— Given entries —
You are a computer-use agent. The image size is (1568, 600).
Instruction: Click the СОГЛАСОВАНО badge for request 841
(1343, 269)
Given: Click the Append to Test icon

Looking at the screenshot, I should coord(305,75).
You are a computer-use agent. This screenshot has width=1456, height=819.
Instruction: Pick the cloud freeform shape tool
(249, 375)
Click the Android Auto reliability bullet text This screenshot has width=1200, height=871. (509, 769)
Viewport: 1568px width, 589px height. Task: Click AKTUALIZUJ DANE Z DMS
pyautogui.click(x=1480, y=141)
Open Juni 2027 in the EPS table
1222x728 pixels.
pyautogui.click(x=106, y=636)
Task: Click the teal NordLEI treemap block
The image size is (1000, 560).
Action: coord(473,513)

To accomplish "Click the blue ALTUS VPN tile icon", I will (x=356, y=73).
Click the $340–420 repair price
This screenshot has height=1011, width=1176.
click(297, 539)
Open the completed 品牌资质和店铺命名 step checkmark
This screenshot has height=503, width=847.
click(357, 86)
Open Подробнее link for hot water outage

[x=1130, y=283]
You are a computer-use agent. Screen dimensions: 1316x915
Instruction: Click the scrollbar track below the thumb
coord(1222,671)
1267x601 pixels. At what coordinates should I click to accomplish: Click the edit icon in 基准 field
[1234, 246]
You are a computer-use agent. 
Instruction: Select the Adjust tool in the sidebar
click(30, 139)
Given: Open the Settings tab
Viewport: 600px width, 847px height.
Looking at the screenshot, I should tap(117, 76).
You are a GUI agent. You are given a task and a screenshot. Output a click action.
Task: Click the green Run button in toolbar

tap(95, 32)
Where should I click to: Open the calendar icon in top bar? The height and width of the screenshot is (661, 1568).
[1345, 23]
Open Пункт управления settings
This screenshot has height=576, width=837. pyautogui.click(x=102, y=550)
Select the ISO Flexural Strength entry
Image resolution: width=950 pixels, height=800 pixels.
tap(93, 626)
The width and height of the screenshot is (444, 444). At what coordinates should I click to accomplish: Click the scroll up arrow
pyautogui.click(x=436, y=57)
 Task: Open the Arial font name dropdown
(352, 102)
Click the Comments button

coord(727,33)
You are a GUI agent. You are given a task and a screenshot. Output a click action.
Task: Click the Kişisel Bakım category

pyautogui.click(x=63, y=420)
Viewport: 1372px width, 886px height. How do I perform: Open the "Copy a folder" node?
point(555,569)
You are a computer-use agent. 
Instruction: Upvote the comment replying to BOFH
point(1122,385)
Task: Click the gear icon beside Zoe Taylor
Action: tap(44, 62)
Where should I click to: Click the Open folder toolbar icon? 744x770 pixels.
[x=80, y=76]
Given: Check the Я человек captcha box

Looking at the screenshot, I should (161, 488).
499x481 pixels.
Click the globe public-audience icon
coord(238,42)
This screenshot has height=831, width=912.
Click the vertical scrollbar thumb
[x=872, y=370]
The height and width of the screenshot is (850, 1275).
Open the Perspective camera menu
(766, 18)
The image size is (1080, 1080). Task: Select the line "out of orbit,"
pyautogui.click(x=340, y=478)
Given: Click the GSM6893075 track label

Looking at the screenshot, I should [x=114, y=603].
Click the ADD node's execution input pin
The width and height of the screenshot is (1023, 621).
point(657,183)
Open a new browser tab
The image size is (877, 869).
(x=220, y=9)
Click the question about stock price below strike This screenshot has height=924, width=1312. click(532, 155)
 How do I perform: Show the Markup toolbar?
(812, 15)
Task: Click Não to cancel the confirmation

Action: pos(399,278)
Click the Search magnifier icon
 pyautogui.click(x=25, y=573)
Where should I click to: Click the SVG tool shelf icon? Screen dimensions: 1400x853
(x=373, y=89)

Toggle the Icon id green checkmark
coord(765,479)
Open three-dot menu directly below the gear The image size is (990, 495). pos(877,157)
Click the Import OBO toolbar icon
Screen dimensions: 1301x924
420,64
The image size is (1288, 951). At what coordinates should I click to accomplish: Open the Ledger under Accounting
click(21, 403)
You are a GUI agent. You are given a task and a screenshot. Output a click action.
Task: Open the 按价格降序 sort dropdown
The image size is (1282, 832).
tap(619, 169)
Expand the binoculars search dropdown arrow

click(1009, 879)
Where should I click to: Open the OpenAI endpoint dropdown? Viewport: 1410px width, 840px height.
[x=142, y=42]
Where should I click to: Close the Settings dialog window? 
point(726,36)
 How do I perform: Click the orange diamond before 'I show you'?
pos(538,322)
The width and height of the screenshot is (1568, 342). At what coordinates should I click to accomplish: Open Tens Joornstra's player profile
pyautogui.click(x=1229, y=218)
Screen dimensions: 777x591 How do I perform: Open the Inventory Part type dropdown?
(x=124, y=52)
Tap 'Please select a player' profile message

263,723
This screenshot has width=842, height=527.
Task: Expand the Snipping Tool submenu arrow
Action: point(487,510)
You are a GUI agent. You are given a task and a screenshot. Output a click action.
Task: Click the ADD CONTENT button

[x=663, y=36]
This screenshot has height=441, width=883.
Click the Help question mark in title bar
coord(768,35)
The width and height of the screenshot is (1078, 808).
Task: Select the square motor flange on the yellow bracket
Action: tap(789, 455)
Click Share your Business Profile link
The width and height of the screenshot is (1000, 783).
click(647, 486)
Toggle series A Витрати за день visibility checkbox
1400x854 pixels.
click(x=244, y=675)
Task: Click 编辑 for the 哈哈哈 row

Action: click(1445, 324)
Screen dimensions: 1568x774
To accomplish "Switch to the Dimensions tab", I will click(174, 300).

— Set exercise —
From the start of the records through the line with "[x=1130, y=283]", swap every "Instruction" for "Command" and write those lines out again with nothing else altered.

— Exercise answer —
You are a computer-use agent. The image size is (1568, 600).
Command: Click the СОГЛАСОВАНО badge for request 841
(1343, 269)
Given: Click the Append to Test icon

Looking at the screenshot, I should coord(305,75).
You are a computer-use agent. This screenshot has width=1456, height=819.
Command: Pick the cloud freeform shape tool
(249, 375)
Click the Android Auto reliability bullet text This screenshot has width=1200, height=871. (509, 769)
Viewport: 1568px width, 589px height. Task: Click AKTUALIZUJ DANE Z DMS
pyautogui.click(x=1480, y=141)
Open Juni 2027 in the EPS table
1222x728 pixels.
pyautogui.click(x=106, y=636)
Task: Click the teal NordLEI treemap block
The image size is (1000, 560).
Action: coord(473,513)

To accomplish "Click the blue ALTUS VPN tile icon", I will (x=356, y=73).
Click the $340–420 repair price
This screenshot has height=1011, width=1176.
click(297, 539)
Open the completed 品牌资质和店铺命名 step checkmark
This screenshot has height=503, width=847.
click(357, 86)
Open Подробнее link for hot water outage

[x=1130, y=283]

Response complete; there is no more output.